CVE-2022-44729 - Server-Side Request Forgery (SSRF)
Severity: High2023-11-09
Abstract
Server-Side Request Forgery (SSRF) vulnerability in Apache Software Foundation Apache XML Graphics Batik.This issue affects Apache XML Graphics Batik: 1.16. On version 1.16, a malicious SVG could trigger loading external resources by default, causing resource consumption or in some cases even information disclosure. Users are recommended to upgrade to version 1.17 or later.
The Oxygen products incorporate Apache XML Graphics Batik as a third-party library. This advisory was opened to address the potential impact of this third-party library vulnerability.

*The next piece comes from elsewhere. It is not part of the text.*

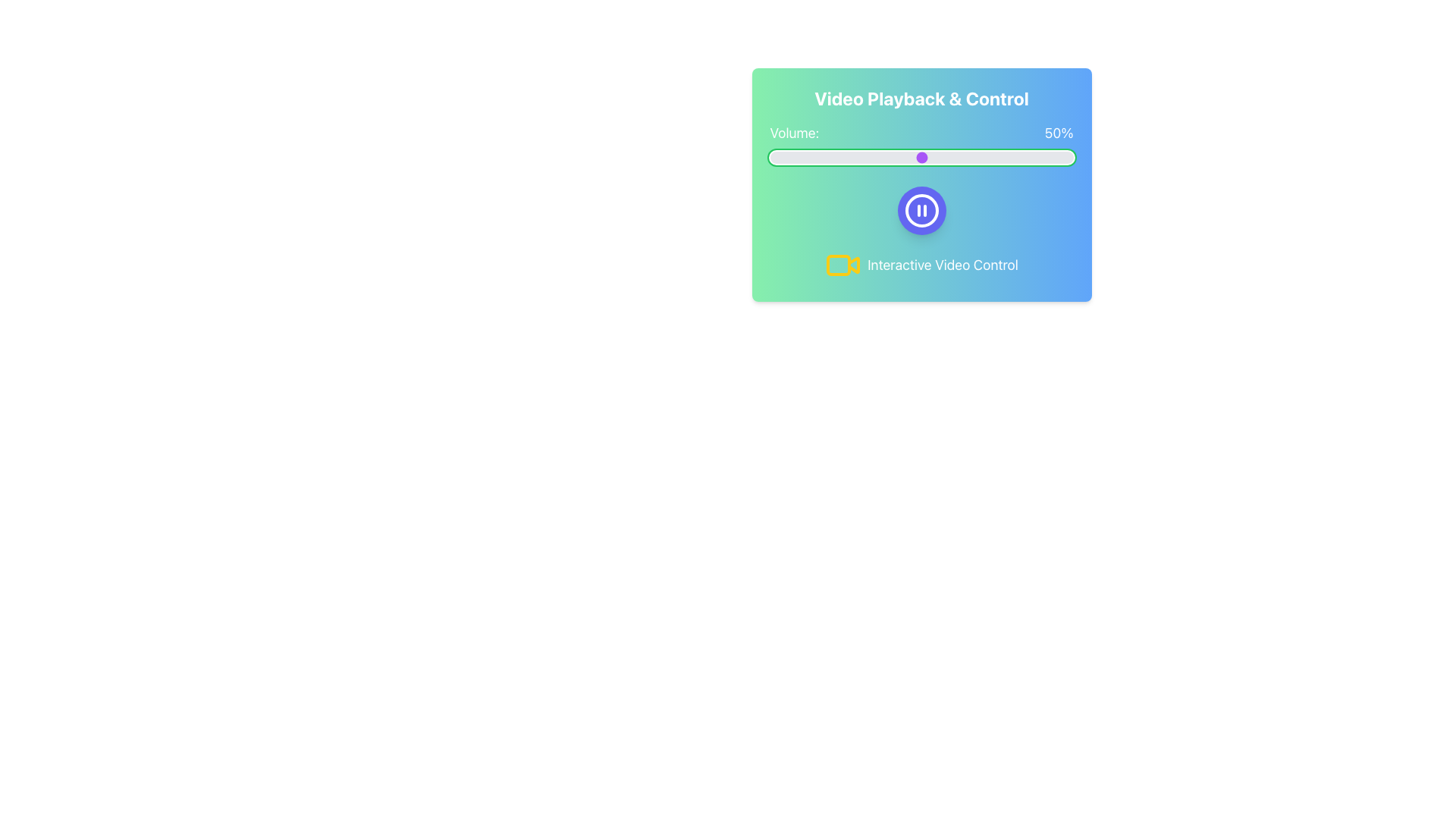  What do you see at coordinates (1051, 158) in the screenshot?
I see `the volume` at bounding box center [1051, 158]. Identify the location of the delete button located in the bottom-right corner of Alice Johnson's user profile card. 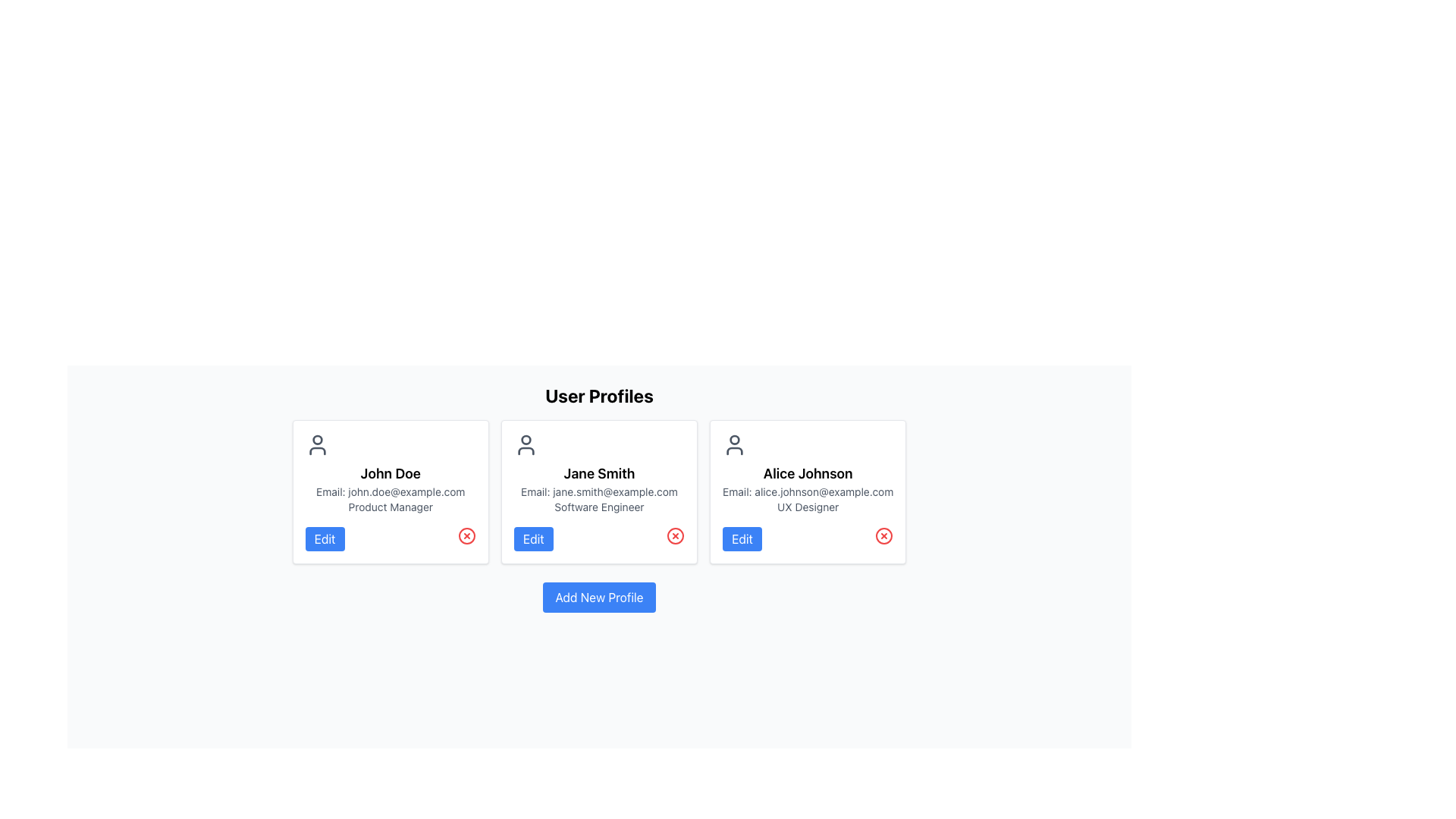
(884, 535).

Affected Products/Versions
Product | Severity | Fixed Release Availability |
Oxygen XML Author v25.1 and older | High | Oxygen XML
Author 25.1 build 2023110913 Oxygen XML Author 26.0 build 2023100905 |
Oxygen XML Developer v25.1 and older | High | Oxygen
XML Developer 25.1 build 2023110913 Oxygen XML Developer 26.0 build 2023100905 |
Oxygen XML Editor v25.1 and older | High | Oxygen XML
Editor 25.1 build 2023110913 Oxygen XML Editor 26.0 build 2023100905 |
Oxygen XML Web Author v25.1.0.1 and older | None | Oxygen XML Web Author 26.0.0 build 2023101015 |
Oxygen Publishing Engine v25.1 and older | None |
Oxygen Publishing Engine 25.1 build 2023110913 Oxygen Publishing Engine 26.0 build 2023100523 |
Detail
CVE-2022-44729
Severity: High
CVSS Score: 7.1
The Apache XML Graphics Batik third-party library used by Oxygen XML products is an affected version mentioned in CVE-2022-44729 vulnerability description.
Starting with Oxygen XML Author v25.1 build 2023110913 Apache XML Graphics Batik library was updated to a version which fixes this vulnerability.
Starting with Oxygen XML Developer v25.1 build 2023110913 Apache XML Graphics Batik library was updated to a version which fixes this vulnerability.
Starting with Oxygen XML Editor v25.1 build 2023110913 Apache XML Graphics Batik library was updated to a version which fixes this vulnerability.
Starting with Oxygen XML Author v26.0 build 2023100905 Apache XML Graphics Batik library was updated to a version which fixes this vulnerability.
Starting with Oxygen XML Developer v26.0 build 2023100905 Apache XML Graphics Batik library was updated to a version which fixes this vulnerability.
Starting with Oxygen XML Editor v26.0 build 2023100905 Apache XML Graphics Batik library was updated to a version which fixes this vulnerability.
Starting with Oxygen XML Web Author v26.0 build 2023101015 Apache XML Graphics Batik library was updated to a version which fixes this vulnerability.
Starting with Oxygen Publishing Engine v25.1 build 2023110913 Apache XML Graphics Batik library was updated to a version which fixes this vulnerability.
Starting with Oxygen Publishing Engine v26.0 build 2023100523 Apache XML Graphics Batik library was updated to a version which fixes this vulnerability.